– Э, полно! то было вон когда! вздор! пойдём. Теперь тут благороднее, вальяжнее, чище. И Дрезденша состарилась, и нравы смягчились… Внизу закуски и бильярд – скажем: здравствуйте, стакашки, канашки, каково поживали, нас поминали? – а наверху, Василий, карты, бывает музыка, и всякий тебе горе-отгонительный куплет увидишь…
Вздохнул голодный, раздосадованный неудачами Мирович и против желания вошёл за Ушаковым в нижнее отделение ресторана Дрезденши.
Ему было не по себе. Он чуть не вслух бранился.
– Тьфу, ты, малодушие, подлость! – ворчал он и язвительно улыбался. – Что сказала бы Филатовна и как посудило бы начальство, если бы увидели меня здесь?
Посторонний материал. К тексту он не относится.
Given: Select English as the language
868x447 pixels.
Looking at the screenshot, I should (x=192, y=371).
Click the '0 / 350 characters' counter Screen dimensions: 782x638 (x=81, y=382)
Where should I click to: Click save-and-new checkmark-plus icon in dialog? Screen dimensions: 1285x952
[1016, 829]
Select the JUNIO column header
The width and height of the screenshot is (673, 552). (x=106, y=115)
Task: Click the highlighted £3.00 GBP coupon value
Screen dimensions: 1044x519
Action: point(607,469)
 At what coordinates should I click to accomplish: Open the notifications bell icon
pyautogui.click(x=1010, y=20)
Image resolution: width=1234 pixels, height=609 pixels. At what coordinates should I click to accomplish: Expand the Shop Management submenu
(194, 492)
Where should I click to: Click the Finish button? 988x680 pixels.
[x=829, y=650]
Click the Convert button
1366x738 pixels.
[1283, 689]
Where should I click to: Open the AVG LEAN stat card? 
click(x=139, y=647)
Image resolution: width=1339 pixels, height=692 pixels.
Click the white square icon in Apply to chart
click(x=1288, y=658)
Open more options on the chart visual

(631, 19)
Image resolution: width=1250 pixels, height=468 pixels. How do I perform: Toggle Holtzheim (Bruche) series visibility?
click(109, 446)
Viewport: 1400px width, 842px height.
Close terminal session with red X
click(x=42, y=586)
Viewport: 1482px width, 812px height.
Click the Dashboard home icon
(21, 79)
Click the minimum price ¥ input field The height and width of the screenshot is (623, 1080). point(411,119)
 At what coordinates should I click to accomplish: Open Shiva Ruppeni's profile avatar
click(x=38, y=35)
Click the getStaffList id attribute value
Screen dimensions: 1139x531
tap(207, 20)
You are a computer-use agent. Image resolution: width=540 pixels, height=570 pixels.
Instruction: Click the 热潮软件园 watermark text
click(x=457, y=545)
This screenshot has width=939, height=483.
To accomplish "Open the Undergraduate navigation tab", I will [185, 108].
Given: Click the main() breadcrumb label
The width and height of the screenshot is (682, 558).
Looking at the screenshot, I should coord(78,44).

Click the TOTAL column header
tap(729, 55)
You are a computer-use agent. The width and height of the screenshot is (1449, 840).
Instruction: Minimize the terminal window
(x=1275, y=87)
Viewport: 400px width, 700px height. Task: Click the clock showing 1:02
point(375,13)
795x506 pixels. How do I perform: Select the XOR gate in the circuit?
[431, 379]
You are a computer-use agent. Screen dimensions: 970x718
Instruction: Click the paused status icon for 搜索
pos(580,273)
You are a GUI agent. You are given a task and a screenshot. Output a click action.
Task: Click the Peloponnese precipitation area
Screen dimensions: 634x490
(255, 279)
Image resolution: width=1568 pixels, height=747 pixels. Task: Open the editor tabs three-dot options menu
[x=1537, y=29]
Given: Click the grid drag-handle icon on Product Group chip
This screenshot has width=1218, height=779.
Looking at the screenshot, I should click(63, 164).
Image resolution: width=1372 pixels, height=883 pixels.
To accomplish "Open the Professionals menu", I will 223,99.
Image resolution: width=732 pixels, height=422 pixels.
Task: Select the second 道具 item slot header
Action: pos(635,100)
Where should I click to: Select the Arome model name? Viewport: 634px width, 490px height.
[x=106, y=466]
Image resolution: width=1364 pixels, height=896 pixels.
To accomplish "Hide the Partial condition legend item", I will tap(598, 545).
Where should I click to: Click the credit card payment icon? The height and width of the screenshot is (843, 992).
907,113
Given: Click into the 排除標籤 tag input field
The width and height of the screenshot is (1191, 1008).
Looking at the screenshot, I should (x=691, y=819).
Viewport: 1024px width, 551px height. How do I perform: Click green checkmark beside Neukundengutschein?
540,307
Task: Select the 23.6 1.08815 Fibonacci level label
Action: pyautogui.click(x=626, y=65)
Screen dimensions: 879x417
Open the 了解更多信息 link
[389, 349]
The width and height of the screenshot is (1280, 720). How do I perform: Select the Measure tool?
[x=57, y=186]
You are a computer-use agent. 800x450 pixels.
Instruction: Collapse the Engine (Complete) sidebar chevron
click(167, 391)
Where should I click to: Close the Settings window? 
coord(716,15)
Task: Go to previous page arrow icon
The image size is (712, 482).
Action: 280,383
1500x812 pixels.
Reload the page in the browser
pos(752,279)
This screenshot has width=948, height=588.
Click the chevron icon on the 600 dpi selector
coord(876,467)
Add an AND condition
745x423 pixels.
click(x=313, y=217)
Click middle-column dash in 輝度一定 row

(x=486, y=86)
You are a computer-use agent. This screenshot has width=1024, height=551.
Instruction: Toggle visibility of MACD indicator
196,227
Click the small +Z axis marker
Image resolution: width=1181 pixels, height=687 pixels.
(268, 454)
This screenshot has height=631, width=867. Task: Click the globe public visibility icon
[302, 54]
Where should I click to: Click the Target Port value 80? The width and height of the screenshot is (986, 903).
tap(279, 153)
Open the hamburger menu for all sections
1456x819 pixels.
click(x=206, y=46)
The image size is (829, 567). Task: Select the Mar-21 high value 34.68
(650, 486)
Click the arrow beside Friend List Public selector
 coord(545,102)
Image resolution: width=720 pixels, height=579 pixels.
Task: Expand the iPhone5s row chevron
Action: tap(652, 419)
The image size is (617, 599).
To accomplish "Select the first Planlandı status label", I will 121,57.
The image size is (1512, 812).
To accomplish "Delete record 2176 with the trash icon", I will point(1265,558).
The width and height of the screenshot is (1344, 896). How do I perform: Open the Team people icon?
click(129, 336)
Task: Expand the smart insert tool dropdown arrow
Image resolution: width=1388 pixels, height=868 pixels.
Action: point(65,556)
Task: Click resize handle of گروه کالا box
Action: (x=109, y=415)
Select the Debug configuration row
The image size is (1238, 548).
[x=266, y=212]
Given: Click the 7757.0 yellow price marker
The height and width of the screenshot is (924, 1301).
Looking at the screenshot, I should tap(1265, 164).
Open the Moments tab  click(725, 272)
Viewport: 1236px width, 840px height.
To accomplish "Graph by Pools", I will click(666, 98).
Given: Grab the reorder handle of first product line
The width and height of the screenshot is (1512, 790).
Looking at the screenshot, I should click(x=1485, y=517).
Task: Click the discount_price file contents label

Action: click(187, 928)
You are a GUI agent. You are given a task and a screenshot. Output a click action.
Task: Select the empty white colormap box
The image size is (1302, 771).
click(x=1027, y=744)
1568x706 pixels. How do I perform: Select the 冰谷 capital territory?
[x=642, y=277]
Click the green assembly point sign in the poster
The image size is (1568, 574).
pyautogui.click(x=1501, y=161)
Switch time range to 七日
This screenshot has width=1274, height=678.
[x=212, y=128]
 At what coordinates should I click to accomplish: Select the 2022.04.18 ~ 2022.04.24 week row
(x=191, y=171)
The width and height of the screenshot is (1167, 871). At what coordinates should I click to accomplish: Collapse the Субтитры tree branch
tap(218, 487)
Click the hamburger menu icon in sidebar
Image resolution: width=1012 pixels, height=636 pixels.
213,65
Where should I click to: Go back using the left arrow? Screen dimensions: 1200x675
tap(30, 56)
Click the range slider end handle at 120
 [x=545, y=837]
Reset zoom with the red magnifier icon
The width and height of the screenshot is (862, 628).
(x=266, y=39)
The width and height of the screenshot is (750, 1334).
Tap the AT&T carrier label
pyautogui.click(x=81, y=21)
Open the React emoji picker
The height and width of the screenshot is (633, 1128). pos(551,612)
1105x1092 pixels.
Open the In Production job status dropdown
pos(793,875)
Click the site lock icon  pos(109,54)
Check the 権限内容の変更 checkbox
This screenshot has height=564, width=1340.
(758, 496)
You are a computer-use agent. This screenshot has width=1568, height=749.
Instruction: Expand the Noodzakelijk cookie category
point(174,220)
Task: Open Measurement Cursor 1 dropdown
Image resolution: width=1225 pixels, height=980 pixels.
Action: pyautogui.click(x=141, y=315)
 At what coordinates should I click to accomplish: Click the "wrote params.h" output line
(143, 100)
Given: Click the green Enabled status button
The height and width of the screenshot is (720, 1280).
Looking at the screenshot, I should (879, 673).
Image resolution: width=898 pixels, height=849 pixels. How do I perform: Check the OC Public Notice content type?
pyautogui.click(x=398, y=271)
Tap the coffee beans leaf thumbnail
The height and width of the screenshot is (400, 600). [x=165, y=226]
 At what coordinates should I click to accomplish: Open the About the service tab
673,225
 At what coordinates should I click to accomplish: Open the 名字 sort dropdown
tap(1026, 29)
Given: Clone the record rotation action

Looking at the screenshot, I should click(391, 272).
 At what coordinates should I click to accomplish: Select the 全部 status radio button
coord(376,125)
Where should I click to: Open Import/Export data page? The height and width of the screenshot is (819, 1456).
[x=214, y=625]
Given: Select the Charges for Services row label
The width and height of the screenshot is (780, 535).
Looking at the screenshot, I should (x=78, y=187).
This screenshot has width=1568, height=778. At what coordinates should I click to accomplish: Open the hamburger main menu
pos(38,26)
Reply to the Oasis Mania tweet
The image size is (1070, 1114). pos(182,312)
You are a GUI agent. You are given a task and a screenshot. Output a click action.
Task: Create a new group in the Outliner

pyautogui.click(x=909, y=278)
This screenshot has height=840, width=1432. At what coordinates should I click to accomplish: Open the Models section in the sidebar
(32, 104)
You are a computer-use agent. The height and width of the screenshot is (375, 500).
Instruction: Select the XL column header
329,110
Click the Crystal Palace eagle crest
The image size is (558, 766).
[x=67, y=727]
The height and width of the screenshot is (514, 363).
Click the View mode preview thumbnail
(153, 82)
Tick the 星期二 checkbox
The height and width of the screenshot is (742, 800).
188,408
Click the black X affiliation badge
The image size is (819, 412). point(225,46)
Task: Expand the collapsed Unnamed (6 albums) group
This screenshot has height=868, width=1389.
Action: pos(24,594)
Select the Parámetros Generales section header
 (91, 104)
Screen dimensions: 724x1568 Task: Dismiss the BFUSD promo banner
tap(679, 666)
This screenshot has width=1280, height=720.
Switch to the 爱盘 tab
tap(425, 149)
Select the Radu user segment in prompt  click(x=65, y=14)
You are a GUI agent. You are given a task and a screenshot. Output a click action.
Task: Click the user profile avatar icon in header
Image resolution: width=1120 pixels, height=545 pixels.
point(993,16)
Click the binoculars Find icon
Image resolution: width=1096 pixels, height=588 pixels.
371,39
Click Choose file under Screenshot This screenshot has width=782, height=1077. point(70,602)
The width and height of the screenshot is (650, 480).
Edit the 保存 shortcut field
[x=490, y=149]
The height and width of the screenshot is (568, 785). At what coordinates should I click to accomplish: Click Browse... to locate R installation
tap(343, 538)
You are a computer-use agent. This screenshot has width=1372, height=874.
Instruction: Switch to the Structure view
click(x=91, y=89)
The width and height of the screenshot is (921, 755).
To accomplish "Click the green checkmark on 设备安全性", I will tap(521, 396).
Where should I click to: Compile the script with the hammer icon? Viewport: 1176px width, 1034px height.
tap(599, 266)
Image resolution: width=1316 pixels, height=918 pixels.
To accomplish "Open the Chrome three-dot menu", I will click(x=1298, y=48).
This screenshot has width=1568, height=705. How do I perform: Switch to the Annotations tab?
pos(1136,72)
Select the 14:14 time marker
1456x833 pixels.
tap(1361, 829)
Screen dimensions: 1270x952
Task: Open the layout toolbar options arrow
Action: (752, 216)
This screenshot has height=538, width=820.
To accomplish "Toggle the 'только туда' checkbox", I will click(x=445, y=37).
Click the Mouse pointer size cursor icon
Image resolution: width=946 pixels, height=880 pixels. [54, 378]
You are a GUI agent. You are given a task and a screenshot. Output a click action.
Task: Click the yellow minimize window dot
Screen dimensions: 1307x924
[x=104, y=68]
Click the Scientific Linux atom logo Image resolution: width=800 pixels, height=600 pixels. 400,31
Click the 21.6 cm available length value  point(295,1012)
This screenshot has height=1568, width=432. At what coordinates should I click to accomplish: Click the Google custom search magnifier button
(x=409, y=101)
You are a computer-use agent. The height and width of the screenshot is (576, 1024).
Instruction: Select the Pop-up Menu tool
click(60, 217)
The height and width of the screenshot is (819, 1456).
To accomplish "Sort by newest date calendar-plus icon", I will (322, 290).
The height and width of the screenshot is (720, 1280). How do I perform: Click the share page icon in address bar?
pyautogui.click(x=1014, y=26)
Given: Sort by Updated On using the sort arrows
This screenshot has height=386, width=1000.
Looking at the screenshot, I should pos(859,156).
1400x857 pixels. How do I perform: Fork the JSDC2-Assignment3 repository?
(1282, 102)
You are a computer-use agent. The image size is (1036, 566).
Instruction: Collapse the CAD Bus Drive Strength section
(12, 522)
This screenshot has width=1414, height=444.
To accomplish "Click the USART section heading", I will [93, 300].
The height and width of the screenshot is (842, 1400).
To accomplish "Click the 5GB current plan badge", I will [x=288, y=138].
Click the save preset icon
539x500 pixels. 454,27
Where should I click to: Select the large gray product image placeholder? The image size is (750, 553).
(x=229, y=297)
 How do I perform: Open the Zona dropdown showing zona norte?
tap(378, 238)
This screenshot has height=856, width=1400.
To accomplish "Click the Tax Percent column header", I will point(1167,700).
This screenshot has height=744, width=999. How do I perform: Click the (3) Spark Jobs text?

Первое, впрочем, что бросилось ему в глаза при входе в освещённую восковыми свечами, прокуренную кнастером[165] и полную шума и говора нижнюю залу, было лицо сердитого и важного генерала Бехлешова, так распекавшего его тем утром за галстух и вообще за не в порядке оказавшийся его наряд. Надутый, суровый вид генерала исчез. Он, с расстёгнутым камзолом и с весёлым, беспечно ухмылявшимся лицом, сидя в углу, допивал четвёртый, с гданской водкой, пунш и, то и дело отирая лоб и белые, полные щёки, жадно следил за бильярдною игрой. Не успел Мирович с Ушаковым потребовать в соседнюю комнату подового, с сигом и севрюжьей головой, пирога, не успел он «раздавить» с ним по маленькой, а потом и по большой, – в залу вошёл, за полчаса так удививший его строгим нравом, сосед Дрезденши, Рубановский. Охранитель чести девиц, усердный молитвенник и постник вынул пенковую, с витым чубуком, трубочку, потребовал и себе здоровенный стакан пуншу и также уселся к стороне глядеть на бильярдных игроков.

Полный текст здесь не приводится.